I told Chris what I was going to blog about and he insisted that I not. Surely, our lives have not come to the point where we have to blog about poop.
But I have to share the conversation I just overheard and since it's poop related...I have to differ from my husband--our lives have precisely come to this point.
Upon Smelling Something Foul Emanating from my Son's Diaper:
M: Pew! You need a change!
Boy: BUTTERFLY!
M: C'mon, let's go get you out of that nastiness.
Boy: BUTTERFLY!
Upon Removing Befouled Diaper from my Son's Nether Regions:
M: Holy COW! Kid! It's half your size!
Boy: STINKY POO!
M: Yep, it stinks.
Chris: Oh good grief! Son, you just gave BIRTH! That's HUGE!
After the Boy has been newly diapered and is trotting away:
Chris: I had no idea we would be grandparents so young. It's a 2 pound poop baby.

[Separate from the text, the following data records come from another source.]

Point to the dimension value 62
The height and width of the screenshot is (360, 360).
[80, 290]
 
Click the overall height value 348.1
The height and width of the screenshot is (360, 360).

M: Chris, I changed him, you get to unclog the toilet!
30 minutes later, after picking up our freshly smelling child:
Chris: You're five pounds lighter, son!
And that about sums up the week that was. For all it's exhaustion, it's also marked the return of humor to Burnstopia. Chris and I are doing more laughing together which is nice after the gloom-fest that was Brunswick. We were supposed to go to a church sponsored Fall Festival this evening but we're begging off and staying home. We're having waffles for dinner and putting the Boy to bed early. There will be Battlestar Galactica and open windows with cool crisp air. There will be fresh cookies and cold milk. There will be cuddling on the futon under flannel blankets.
What are your plans for the weekend?